I’ve got a hypothesis that maybe the Intel CPU’s efficiency cores are also being used in the process and Topaz has to wait on them. No idea if this is plausible, but I will test it soon and compare all cores to only performance cores enabled in bios.

In the meantime the benchmark vs. in practice results may be an interesting discussion.

lhkjacky · September 20, 2023, 3:04pm

You should choose Proteus Manual if you want to get similar result as Benchmark.

Proteus Auto means that TVAI have to analyse every frame and keep alternating the parameter. The estimate process increase the processing time significantly. That is why it is slower than benchmark.

Also Benchmark only measure the AI model processing speed. It does not include encode/decode of the video and I/O read & I/O write to harddisk.

Maximus · September 26, 2023, 7:23pm

I noticed similar behaviour as well.

Once you start upscaling 1080 or 2160 footage the benchmark and real world perfromance differ quite a lot, even on 13000K with a 4090.
Done some extensive testing including the use of hwaccel H265 on input and nvenc on output to offload the CPU but that doesn’t help anything. Offloading decoding and encoding help the CPU load but doesn’t change the overall performance on upscaling high res inputs. Now the interesting part is that even if you use Prores software encoding and disable the efficiency cores, the overall performance doesn’t drop.

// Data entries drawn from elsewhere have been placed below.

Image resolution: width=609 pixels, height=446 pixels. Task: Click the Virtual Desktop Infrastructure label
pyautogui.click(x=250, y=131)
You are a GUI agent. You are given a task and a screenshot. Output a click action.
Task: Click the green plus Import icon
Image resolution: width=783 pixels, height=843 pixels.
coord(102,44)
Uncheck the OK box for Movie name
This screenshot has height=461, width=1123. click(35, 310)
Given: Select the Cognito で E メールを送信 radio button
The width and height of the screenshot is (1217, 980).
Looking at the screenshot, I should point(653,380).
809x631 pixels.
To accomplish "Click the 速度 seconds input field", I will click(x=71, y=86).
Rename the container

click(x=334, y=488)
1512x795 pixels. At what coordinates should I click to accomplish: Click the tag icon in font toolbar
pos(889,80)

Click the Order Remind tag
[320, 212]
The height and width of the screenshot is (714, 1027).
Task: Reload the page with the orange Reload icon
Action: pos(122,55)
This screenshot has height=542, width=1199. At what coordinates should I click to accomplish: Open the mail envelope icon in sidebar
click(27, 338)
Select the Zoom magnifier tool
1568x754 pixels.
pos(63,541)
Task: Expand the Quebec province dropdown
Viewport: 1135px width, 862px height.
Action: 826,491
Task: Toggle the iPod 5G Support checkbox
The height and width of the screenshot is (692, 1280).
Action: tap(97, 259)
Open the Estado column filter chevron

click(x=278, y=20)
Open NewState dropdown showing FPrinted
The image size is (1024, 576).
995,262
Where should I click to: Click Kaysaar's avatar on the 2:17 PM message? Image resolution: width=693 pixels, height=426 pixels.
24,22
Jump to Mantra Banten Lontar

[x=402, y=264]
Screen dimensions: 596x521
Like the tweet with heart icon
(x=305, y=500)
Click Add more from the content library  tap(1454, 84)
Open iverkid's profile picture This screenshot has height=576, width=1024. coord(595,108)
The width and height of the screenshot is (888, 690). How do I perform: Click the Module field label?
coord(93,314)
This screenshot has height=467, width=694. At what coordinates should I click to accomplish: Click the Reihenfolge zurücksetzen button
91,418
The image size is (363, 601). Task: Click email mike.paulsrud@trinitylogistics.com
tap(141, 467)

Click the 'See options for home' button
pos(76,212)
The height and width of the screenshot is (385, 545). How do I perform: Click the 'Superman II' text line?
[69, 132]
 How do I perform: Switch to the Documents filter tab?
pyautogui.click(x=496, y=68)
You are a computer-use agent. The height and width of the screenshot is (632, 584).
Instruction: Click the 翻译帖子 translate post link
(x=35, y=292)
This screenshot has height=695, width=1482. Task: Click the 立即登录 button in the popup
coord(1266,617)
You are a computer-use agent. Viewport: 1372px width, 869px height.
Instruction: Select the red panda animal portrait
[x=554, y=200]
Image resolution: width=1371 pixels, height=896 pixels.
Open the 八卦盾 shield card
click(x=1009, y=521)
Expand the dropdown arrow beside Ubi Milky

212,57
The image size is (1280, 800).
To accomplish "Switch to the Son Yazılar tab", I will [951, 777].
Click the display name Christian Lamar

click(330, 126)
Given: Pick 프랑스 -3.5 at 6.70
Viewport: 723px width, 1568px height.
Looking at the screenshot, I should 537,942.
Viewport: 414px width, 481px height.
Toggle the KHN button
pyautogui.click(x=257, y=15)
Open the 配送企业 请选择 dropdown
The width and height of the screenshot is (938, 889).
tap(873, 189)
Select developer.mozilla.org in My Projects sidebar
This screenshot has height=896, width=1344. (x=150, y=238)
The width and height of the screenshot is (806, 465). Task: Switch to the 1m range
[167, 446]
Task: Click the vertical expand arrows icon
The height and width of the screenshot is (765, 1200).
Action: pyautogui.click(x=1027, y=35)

Also reducing the Power limit of my 4090 to 30% and underclocking the GPU doesn’t have any real world performance drops whatsoever.

I validated the IO as well but everything is running in NVME at 1/100 of it’s throughput capabilities. The PCIe4 16x Front Side Bus utilization is running at 30% load, so even there is some headroom left.

What I did notice is the impact of DDR5 throughput, upgrading from DDR5-5600 to DDR5-6800 had roughly a 20% performance boost. I am left with only 1 conclusion. Real world high res input upscaling with the Topaz AI software is limited by memory throughput. To fully utilize the hardware capabilities this is first bottleneck Topaz needs to address for high res upscaling.

Maybe they can shed some light on this bottleneck.

Cheers